Josias de Souza
Folha de São Paulo
Pilhado em 2007 num esquema de venda de sentenças judiciais em
benefício de donos de caça-níqueis e de bicheiros, o ministro Paulo Medina, do
Superior Tribunal de Justiça (STJ), permanece na folha salarial do tribunal.
Afora os penduricalhos, recebe do contribuinte algo como R$ 30 mil por mês.
Aposentado compulsoriamente, embolsa o dinheiro sem trabalhar. Na esfera
criminal, graças a sucessivas protelações provocadas pelo chamado privilégio de
foro, Medina permanece impune. Há quatro dias, seu processo desceu do STJ para
a primeira instância do Judiciário, no Rio de Janeiro. Segue a trilha da
prescrição.
Em 3 agosto de 2010, três anos depois de ter sido investigado pela
operação Furacão, da Policia Federal, Medina sofreu uma condenação com gosto de
premiação. O Conselho Nacional de Justiça condenou-o ao pijama perpétuo. A
decisão só foi publicada no Diário Oficial sete meses depois, em 28 de
fevereiro de 2011. Medina migrou, então, para a folha de inativos do STJ, com
vencimentos integrais. Ele só perderia o salário se fosse condenado em ação
penal.
Como ministro do STJ, Medina dispunha de foro privilegiado. Só podia
ser processado no Supremo Tribunal Federal. Formulada pela Procuradoria-geral
da Repúlica, a denúncia contra ele foi aceita pela Suprema Corte em 26 novembro
de 2008. Mas o acórdão (resumo da decisão) só foi publicado um ano e quatro
meses depois, em março de 2009. Quer dizer: quando o ministro foi aposentado
compulsoriamente pelo CNJ, já estava no banco dos réus, enviado pelo STF. Ainda
assim, manteve o salário. Não havia condenação.

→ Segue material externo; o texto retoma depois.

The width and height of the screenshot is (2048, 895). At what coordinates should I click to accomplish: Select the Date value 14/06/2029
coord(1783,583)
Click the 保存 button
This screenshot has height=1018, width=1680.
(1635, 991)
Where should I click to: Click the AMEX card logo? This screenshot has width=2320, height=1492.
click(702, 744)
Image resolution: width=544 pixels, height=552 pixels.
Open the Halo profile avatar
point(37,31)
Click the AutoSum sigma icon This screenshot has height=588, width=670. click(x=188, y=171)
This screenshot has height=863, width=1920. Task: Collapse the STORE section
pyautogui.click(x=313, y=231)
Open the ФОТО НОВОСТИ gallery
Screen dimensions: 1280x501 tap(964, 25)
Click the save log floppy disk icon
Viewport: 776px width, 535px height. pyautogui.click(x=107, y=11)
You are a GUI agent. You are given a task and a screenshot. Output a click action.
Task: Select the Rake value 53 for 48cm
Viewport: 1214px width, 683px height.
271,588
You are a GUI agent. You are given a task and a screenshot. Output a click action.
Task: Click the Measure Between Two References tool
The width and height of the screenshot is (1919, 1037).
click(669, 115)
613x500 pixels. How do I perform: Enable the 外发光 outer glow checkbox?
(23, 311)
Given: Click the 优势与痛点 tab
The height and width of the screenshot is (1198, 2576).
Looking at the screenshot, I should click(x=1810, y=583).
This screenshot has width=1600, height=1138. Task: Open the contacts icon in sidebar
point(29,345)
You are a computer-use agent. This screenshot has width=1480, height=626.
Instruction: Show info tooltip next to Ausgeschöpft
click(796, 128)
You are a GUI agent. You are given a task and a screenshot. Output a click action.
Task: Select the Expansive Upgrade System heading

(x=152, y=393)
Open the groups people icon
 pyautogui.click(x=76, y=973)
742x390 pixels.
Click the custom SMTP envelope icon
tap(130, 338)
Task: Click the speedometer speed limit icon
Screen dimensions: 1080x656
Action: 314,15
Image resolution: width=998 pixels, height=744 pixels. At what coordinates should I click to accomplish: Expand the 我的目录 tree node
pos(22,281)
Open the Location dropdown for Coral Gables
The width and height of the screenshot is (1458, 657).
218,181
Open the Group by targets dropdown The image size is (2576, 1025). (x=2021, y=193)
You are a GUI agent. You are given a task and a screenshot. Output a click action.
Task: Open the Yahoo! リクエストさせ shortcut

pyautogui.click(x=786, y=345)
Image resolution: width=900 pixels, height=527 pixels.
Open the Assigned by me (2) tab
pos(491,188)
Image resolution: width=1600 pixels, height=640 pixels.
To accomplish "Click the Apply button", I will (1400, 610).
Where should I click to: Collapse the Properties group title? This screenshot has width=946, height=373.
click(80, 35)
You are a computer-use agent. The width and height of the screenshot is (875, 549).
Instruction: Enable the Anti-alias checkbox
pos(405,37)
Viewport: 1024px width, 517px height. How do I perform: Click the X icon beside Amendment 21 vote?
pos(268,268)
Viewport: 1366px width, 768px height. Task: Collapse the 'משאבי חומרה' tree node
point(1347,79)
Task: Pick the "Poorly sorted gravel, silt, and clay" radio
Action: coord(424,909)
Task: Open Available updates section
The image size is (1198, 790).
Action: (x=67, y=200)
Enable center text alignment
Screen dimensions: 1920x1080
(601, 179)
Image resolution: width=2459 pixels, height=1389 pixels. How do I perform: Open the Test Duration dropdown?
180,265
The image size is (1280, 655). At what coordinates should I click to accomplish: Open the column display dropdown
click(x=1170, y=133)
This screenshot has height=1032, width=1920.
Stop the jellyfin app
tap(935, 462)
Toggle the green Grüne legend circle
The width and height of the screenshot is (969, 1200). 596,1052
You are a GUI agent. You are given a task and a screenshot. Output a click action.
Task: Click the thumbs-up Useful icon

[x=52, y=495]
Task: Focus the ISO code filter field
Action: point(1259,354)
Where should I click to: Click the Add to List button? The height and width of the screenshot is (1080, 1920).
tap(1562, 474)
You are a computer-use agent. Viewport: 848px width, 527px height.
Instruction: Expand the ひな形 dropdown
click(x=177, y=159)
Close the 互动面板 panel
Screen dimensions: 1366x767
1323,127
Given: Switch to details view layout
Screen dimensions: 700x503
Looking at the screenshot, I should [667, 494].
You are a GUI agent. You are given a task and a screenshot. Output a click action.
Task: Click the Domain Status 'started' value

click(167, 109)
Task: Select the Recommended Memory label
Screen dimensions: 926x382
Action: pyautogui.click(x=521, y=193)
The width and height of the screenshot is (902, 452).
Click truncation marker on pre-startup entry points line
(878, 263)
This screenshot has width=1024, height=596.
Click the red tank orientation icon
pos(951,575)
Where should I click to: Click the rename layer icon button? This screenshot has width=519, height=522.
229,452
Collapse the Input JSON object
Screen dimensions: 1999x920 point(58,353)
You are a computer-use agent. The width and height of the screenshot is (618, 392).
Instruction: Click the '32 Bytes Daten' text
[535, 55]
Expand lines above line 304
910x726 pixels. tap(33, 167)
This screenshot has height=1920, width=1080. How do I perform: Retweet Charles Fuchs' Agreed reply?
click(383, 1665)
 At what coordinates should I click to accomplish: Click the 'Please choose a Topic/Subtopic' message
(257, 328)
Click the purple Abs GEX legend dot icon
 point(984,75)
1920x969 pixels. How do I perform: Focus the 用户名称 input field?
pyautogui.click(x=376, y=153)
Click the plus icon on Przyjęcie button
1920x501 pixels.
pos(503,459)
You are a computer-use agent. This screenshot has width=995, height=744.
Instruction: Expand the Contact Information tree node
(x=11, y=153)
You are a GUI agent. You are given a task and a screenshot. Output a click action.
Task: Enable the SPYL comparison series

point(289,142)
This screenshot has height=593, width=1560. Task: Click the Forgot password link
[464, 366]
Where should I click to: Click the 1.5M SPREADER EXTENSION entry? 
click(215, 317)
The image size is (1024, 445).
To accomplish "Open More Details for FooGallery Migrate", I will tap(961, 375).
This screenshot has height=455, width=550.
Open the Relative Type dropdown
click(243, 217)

Junto com Medina, foram içados para o processo do Supremo outros
personagens acusados de participar da quadrilha de venda de sentenças: o
desembargador José Eduardo Carreira Alvim, ex-vice-presidente do Tribunal
Regional Federal da 2ª Região, no Rio; o juiz Ernesto da Luz Pinto Dória, do
Tribunal Regional do Trabalho da 15ª Região, em Campinas; o procurador regional
da República do Rio de Janeiro João Sérgio Leal Pereira; e o advogado Virgílio
Medina, irmão do ministro do STJ. Outro acusado, o desembargador José Ricardo
de Siqueira Regueira, morreu em julho de 2008.
Com a aposentadoria forçada, Medina perdeu a prerrogativa de foro. No
entanto, um dos réus, o procurador regional da República do Rio João Sérgio
Leal Pereira também dispunha do privilégio de foro —teria de ser processado no
STJ, não no STF. O processo só migrou de um tribunal para o outro em 2012. João
Sérgio arrastou consigo todos os outros réus, inclusive Medina. Os advogados do
acomodaram o ferro sobre os autos e esperaram o tempo passar.
De repente, a defesa de João Sérgio peticionou ao STJ para recordar que
é de oito anos o prazo de prescrição do único crime de que o procurador era
acusado: formação de quadrilha. Ou seja: como a denúncia fora convertida em
ação penal na data de 26 de novembro de 2008, o crime atribuído ao procurador
estava prescrito desde o final de 2016.
Confrontada com a evidência, a Procuradoria-Geral da República deu o
braço a torcer. Reconheceu a extinção de qualquer pretensão de punir o
procurador João Sérgio. Como nenhum outro réu dispunha de foro privilegiado,
dois processos relacionados à Operação Furacão foram remetidos, há quatro dias,
à primeira instância da Justiça Federal do Rio, onde os outros réus terão de
ser julgados. A decisão foi tomada pela Corte Especial do STJ. Entre os
processos que desceram está o que envolve Paulo Medina.
A defesa de Medina ainda tentou uma última cartada. Requereu a extinção
do processo sob a alegação de que Medina sofre de insanidade mental. Teria sido
acometido, de resto, do Mal de Parkinson. Seus colegas de tribunal decidiram
que caberá ao juiz que for cuidar do caso no primeiro grau deliberar sobre o
tema. Generalizou-se no STJ a impressão de que também os crimes atribuídos a
Medina tendem a prescrever.
A prescrição é um fenômeno cada vez menos incomum nos tribunais
superiores. Políticos enrolados na Lava Jato celebram o fato de serem
processados no Supremo Tribunal Federal. No curto prazo, enxergam no escudo do
foro especial uma proteção contra a agilidade de juízes como Sergio Moro. No
longo prazo, sonham com a prescrição, que é um outro nome para impunidade.